Kolejni członkowie przystępują do partii Polska 2050. Wśród nich są głownie osoby, które współpracowały z formacją Szymona Hołowni, gdy ta działała jeszcze w formie stowarzyszenia.
Ugrupowanie byłego kandydata na prezydenta Polski do rejestru partii politycznych zostało wpisane pod koniec marca. Od tamtej pory oficjalnie tworzy swoje lokalne struktury. W naszym regionie jako pierwsi partyjne legitymacje odebrali: posłanka Joanna Mucha, senator Jacek Bury, radna sejmiku Ewa Jaszczuk, miejski radny z Kraśnika Paweł Kurek i Rafał Maksymowicz, który od 2020 roku tworzył ruch Hołowni w województwie lubelskim. W piątek przedstawiono kolejnych członków nowej formacji.
– Przyjmujemy do partii pierwszą grupę 22 osób. Ale mamy wiele kolejnych deklaracji i czeka nas ciężka praca i wiele rozmów – zapowiada Maksymowicz. Deklaracje członkowskie złożyli m.in. miejscy radni: Sławomir Ćwik z Zamościa, Maciej Baranowski z Chełma, Sławomir Seredyn z Puław i Edyta Lipniowiecka ze Świdnika czy były działacz Polskiego Stronnictwa Ludowego Lucjan Orgasiński.

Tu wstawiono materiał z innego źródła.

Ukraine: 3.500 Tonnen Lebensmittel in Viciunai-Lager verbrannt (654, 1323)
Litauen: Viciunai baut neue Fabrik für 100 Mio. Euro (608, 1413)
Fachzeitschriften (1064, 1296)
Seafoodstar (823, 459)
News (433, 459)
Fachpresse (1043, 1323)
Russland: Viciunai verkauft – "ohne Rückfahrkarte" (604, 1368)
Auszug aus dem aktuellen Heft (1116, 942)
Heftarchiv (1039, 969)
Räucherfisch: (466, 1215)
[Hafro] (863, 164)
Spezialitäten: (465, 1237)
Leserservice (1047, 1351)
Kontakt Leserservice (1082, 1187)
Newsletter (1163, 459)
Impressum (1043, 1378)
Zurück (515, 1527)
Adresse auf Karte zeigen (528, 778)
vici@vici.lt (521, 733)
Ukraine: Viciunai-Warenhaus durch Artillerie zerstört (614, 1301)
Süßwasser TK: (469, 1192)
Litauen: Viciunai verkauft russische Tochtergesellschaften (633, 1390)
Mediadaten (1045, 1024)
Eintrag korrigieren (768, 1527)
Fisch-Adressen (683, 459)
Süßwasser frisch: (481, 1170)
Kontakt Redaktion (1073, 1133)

Lokalni liderzy zapowiadają, że przygotowują się do planowanych w przyszłym roku wyborów parlamentarnych i samorządowych. Na razie jeszcze nie wiadomo, w jakiej formule przystąpi do nich Polska 2050.
– Naszym zdaniem największą szansę na wygranie z Prawem i Sprawiedliwością daje konfiguracja dwóch list i w rozmowach z naszymi partnerami najczęściej się mówi o takim scenariuszu. Jest jeszcze za wcześnie, żeby mówić o tym, w jaki sposób będą sformułowane te bloki. Wariantów może być kilka i na dzień dzisiejszy one wcale nie muszą być oczywiste – mówi Joanna Mucha o pomysłach na wybory parlamentarne. Według doniesień medialnych, Polska 2050 najczęściej łączona jest z PSL, a Koalicja Obywatelska miałaby tworzyć listy z Nową Lewicą.
Od jakiegoś czasu mówi się natomiast o możliwym starcie Jacka Burego w wyborach na prezydenta Lublina. On sam jak mantrę powtarza, że rozważałby taką możliwość, gdyby obecny prezydenta Krzysztof Żuk (Platforma Obywatelska) nie chciał lub nie mógł kandydować.
– Polska 2050 uważa, że samorząd powinien pozostać w rękach samorządowców, że to jest całkiem oddzielna część bytu państwa. Ja najchętniej bym widział, żeby w samorządach nie było partyjnictwa, tylko troska o rozwój lokalnej społeczności, miasta, powiaty i gminy. Mam nadzieję, że tak będzie się działo. Jeśli będzie problem z odpowiednim zarządzaniem, będziemy starali się pomóc albo wziąć za to odpowiedzialność – przekonuje Bury.